Travel insurance companies said Friday that Hurricane Patricia, the Category 5 storm bearing down on the coast of Mexico, was prompting a spate of calls from concerned travelers.

On Friday afternoon, Dan Durazo, Allianz Global Assistance director of communications, said the company had received about 50 calls from customers who were impacted by Hurricane Patricia.

“Some of those customers are being evacuated from their hotels, and we’re working to find them other accommodations or helping them get home, if that’s what they want,” he said. “We have other customers who are scheduled to depart for Mexico, and they’re asking for our assistance in filing a travel insurance claim for trip cancellation.”

Durazo said Allianz was well situated to assist customers affected by the hurricane.

“We fully staffed our travel assistance department to help our customers who may be impacted by the hurricane, and our Mexico office is standing by to help our customers who might become stranded in Mexico and might need assistance,” he said.

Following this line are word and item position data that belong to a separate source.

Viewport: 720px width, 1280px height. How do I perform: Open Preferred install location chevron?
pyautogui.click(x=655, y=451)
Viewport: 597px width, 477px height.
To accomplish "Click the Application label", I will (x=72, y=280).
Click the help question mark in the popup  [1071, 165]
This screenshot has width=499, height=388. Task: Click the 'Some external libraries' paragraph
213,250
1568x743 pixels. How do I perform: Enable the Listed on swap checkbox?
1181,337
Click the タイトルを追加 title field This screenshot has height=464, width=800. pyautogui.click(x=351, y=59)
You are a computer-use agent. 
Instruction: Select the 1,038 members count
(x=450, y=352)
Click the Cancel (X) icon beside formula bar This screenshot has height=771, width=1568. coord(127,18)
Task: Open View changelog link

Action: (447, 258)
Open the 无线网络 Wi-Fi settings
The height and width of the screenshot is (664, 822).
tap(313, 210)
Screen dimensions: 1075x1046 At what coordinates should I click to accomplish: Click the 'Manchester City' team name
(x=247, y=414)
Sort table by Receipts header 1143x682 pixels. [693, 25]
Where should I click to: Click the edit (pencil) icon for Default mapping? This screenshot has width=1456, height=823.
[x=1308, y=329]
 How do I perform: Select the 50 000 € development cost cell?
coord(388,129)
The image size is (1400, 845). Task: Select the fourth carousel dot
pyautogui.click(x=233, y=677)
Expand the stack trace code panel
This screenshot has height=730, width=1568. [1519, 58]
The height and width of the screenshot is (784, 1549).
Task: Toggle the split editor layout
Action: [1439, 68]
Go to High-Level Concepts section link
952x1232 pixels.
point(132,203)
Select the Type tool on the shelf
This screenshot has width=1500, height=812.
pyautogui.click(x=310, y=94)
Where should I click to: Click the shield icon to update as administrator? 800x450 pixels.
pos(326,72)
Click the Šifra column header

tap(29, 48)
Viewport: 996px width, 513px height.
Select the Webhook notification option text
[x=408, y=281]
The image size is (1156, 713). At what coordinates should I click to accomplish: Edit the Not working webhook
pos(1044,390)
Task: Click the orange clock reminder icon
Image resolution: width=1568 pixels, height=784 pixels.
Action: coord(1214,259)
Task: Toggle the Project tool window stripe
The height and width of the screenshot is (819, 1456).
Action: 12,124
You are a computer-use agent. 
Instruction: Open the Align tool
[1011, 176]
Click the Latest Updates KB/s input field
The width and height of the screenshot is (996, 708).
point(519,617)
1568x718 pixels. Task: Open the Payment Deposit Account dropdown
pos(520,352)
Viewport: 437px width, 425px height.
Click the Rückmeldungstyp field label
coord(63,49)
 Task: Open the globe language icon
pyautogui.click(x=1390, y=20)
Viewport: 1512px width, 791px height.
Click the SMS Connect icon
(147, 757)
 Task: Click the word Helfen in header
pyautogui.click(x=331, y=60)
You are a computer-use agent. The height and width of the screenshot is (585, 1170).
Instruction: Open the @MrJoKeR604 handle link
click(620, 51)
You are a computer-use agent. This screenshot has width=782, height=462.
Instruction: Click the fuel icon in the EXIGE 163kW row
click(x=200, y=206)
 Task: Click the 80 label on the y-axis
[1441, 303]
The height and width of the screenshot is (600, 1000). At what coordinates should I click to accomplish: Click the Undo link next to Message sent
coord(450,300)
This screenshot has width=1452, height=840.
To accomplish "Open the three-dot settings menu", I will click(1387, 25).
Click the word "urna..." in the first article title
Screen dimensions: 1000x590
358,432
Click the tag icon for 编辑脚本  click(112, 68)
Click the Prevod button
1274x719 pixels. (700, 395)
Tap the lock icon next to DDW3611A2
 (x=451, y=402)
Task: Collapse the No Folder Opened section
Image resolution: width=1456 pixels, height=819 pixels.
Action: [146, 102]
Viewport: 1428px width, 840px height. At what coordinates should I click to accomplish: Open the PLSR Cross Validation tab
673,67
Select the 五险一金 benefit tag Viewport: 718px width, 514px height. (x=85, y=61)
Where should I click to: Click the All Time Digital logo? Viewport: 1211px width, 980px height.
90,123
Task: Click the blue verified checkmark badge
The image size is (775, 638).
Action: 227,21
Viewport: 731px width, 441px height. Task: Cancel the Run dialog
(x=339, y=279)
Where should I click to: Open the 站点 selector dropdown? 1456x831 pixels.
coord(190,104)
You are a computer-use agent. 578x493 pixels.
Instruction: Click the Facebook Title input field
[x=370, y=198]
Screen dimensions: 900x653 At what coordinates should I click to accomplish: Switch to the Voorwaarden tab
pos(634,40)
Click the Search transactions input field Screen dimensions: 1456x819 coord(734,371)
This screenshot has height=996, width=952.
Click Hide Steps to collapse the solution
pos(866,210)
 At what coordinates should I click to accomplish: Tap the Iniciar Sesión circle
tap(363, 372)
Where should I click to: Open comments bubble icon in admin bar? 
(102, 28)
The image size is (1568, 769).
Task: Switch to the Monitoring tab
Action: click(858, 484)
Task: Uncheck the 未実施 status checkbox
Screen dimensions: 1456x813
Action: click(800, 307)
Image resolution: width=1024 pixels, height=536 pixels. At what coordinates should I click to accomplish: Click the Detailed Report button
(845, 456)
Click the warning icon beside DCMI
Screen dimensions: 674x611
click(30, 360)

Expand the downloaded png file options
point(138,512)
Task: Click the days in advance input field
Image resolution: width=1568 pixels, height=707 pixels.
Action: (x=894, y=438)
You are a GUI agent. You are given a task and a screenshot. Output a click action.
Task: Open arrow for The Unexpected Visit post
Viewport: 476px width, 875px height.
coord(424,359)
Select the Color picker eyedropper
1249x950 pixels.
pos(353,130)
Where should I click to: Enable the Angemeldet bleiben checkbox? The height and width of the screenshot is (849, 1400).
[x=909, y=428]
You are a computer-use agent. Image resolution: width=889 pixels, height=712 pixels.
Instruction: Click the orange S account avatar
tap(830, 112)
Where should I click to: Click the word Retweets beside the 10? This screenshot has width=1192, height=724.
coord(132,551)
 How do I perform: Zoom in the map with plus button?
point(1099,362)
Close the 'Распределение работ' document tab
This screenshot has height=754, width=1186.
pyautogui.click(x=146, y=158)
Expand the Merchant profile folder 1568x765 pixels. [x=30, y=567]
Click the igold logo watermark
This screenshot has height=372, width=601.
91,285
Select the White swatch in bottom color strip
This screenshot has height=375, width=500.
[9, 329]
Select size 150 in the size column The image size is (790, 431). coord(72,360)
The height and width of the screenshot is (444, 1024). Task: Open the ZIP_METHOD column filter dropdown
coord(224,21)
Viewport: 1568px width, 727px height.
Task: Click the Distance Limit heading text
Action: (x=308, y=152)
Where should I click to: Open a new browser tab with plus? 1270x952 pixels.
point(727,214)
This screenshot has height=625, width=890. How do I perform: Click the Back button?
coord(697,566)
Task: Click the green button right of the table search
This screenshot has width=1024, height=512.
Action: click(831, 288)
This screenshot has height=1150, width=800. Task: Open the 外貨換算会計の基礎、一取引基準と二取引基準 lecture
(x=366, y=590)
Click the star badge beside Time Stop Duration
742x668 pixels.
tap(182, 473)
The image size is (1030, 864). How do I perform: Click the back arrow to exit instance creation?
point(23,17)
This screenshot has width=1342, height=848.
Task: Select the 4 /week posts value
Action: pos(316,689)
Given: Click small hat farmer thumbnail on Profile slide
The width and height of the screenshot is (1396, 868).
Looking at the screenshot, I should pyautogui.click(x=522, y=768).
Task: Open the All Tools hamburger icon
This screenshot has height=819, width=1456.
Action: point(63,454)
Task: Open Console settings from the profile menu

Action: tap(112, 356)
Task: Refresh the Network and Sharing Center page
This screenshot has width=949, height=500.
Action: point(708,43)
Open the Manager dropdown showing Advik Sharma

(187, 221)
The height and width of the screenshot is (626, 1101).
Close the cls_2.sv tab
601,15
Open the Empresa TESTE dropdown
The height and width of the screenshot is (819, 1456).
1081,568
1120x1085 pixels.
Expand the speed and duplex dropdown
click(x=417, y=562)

Lynne Peters, insurance project manager at InsureMyTrip, said it has also seen a bump in call volume.

“People are really concerned about losing the financial aspect of their trip if they’re unable to get to where they’re going, or if the travel is canceled because of the weather,” she said. “People who already have travel insurance will call to see what they’re covered for. People who don’t have travel insurance yet will call to see if they can get travel insurance at this point.”

People looking to get insurance now are pretty much out of luck, Peters said, because the insurance will not cover something that has been foreseen, which Hurricane Patricia certainly is. However, there is an option that some plans offer to cancel your trip for any reason.

“That is available if you purchase your policy within a certain timeframe from initially putting any money on the trip. Usually that is 14, 15 or 21 days of the initial trip deposit,” she said. Those kinds of plans also require travelers to insure the entire amount of their trip and be medically fit to travel, and they will likely not see a 100% refund; 75% is more likely, according to Peters.